Compared to the dangerous attack she had at Guild, of course her present state seemed to be a vast improvement. On first coming home, the change for the better appeared to be marvellous; and Mr. Lake, never seeing anything but the bright side of things, congratulated himself that she was well again. The improvement did not go on as it ought to have gone; but the falling off was so gradual, the increasing degrees of weakness were so imperceptible, that he neither saw nor suspected either. Had any one told him his wife was in a bad way, he had simply stared in amazement. Latterly the inertness, the seeming debility had certainly made itself apparent to him, but only as a dim idea; so little importance did he attach to it, that he set it all down to apathy on his wife's part, and chided her for not "rousing herself." He did not mean to be unkind; never think that of him; for his wife he would have gone through fire and water, as the saying runs; but he was light, unobservant by nature, and careless.

He was enjoying himself immensely. Chiefly dividing his leisure time between Katterley and Guild. To-day he would be at home with his wife, tomorrow with Lady Ellis; the affectionate husband to the one, saying soft nothings (it must be supposed) to the other. Of course he never went for the sake of seeing my lady; certainly not; there was an excuse ever ready. Mrs. Chester had given him this commission, and he must go and report to her; or Mrs. Chester had given him the other; or she wanted to consult him on her affairs, which were going downwards; or he went over to escort some of the Jupps; or he had business with his tailor; for he had fallen into a freak to employ one who lived at Guild. On one plea or another, a plausible excuse for taking him to Guild never failed.

The fault of this lay partially with Mrs. Chester. Nearly at her wits' end lest Lady Ellis, wearied with the monotony of the house, should leave her; plainly seeing that Mr. Lake's visits were the sole attraction that kept her, Mrs. Chester invented demands upon him to draw him over to Guild. That the confidential footing on which he and Lady Ellis continued was scarcely seemly for a married man, Mrs. Chester completely ignored. She shut her eyes to it; just as she had shut them in the days when Clara was at Guild. I am telling the simple truth of the woman, and things took place exactly as I am relating them. What mattered it to Mrs. Chester whether the wife's feelings were pained, outraged, so long as her own ends were served? Clara was at a safe distance, seeing nothing; and, after all, it was but a bit of passing nonsense between them--there was no real wrong, reasoned Mrs. Chester in her sophistry. "What the eye does not see the heart cannot rue."

"But Mr. Lake ought not to have given way to her," remonstrates the upright reader. Of course he ought not, everybody knows that; but he liked the pastime. Lady Ellis made herself uncommonly attractive to him, and it never occurred to him to see that she ought not to have done so. She was exacting now; saying to him "You must come tomorrow," or "You must come the next day." They rode together and walked together as before; not so much, because it was winter weather; and they strolled out in the wide gardens in the dim afternoons, and sat alone very much in the drawing-room by twilight.

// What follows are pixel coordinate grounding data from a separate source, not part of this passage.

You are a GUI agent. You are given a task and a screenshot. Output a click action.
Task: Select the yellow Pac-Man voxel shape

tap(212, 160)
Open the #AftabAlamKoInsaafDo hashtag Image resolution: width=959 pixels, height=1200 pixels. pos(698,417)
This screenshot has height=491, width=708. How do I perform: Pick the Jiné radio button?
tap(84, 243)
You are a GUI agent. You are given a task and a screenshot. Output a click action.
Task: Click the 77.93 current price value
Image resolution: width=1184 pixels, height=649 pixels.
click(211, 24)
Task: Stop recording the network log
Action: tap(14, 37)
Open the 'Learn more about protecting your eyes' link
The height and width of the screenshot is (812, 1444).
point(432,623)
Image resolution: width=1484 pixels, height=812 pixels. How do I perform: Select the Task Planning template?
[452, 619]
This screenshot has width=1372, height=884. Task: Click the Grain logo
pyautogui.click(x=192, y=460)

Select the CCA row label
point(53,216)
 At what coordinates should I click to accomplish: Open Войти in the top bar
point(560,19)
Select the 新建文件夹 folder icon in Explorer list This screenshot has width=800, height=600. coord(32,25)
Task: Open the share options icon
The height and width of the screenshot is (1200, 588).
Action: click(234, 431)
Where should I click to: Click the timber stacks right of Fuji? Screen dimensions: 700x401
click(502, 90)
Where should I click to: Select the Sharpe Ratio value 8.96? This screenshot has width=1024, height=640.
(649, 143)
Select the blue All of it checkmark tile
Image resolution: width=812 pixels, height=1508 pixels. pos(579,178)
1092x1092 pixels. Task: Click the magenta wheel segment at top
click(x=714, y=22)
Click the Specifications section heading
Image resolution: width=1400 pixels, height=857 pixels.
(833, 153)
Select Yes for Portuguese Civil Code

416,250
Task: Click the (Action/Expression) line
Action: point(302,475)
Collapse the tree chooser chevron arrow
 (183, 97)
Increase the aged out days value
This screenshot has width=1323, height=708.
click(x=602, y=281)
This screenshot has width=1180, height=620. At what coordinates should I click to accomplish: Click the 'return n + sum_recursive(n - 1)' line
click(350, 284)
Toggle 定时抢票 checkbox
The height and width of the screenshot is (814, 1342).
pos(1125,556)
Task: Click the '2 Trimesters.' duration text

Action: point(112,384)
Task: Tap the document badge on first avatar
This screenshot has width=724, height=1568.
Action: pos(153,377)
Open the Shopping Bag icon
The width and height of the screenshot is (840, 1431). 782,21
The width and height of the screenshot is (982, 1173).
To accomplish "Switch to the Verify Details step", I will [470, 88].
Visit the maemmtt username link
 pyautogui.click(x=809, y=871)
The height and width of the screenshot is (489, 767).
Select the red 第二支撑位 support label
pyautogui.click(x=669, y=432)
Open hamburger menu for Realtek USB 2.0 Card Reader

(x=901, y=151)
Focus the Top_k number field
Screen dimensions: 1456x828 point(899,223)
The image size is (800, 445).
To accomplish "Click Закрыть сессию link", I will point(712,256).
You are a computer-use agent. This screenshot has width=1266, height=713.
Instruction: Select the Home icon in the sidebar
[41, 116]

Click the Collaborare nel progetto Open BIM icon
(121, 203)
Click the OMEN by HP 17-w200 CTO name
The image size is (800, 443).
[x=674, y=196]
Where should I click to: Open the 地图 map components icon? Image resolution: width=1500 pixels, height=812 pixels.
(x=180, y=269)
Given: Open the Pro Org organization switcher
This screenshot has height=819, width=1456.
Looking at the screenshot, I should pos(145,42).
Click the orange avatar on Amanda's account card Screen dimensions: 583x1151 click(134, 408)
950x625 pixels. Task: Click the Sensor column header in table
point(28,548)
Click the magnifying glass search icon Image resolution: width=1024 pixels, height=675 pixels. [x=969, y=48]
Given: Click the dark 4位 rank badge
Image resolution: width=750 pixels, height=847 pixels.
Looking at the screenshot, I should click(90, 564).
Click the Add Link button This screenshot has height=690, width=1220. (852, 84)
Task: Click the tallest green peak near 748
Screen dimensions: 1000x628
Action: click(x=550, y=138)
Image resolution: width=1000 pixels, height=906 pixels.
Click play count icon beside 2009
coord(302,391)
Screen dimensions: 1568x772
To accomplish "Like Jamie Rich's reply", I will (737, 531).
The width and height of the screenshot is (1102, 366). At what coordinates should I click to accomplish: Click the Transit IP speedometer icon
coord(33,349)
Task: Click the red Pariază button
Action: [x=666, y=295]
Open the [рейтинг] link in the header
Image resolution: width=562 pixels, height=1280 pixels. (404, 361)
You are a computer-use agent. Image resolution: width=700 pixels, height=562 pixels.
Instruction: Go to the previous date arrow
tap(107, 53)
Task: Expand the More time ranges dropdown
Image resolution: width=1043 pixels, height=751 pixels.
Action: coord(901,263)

Unfortunately these pleasant arrangements were not kept from Clara. If she had partially forgotten her jealousy upon returning home, her husband's constant visits to Guild, and the whispers reaching her from thence, brought it back in all its unhappy force. She was not told purposely. Of the Jupps, the only one whose eyes were open to the flirtation going on--that is, to a suspicion that it was deeper than it ought to be, considering that Mr. Lake had a wife--was the eldest of them, Mary. She held her tongue. But the others, after a day spent at Guild, would jokingly allude in Clara's hearing to the soft hours spent together by him and Lady Ellis, and tell her she ought to keep her husband in better order. They meant nothing. Had Clara been there she might have thought far less of it than she was doing; incertitude always increases suspicion, just as jealousy makes the food it feeds on. So Mrs. Lake sat at home with her cough, and her increasing weakness, and her miserable torture; conscious of little save one great fact, that her husband was perpetually at Guild. Had he gone more openly, as it were, without framing (as he invariably did) some plausible plea for the journey, she had thought less. What could Clara do? Could she descend to say to him, you shall not go there? No; she suffered in silence; but it was killing her.

A bright December morning, clear and frosty, Mrs. Lake was seated at the window in their comfortable room, making tiny little flannel petticoats. There was a good deal of distress in Katterley, and she was intending to give warm garments to sundry poor half-naked children. Stooping over the work, her cheeks had acquired their hectic tinge, seen frequently now, otherwise the face was pale and thin; the fingers were attenuated. Mr. Lake, who had been looking at the newspaper, reading occasional scraps of news from it to his wife, rose from his chair by the fire and stretched himself.

"How busy you are, little wife! Who on earth are all those small things for?"

"The poor children in the cottages by the brick-fields. They are so badly off, Robert," she added, glancing up, with a pleading look. "I could not help doing something for them."

"All right, my dear; do whatever you like. Only, don't over-work yourself."

"There's no fear of that. Elizabeth will do part of them; and Mary Jupp is coming to help me."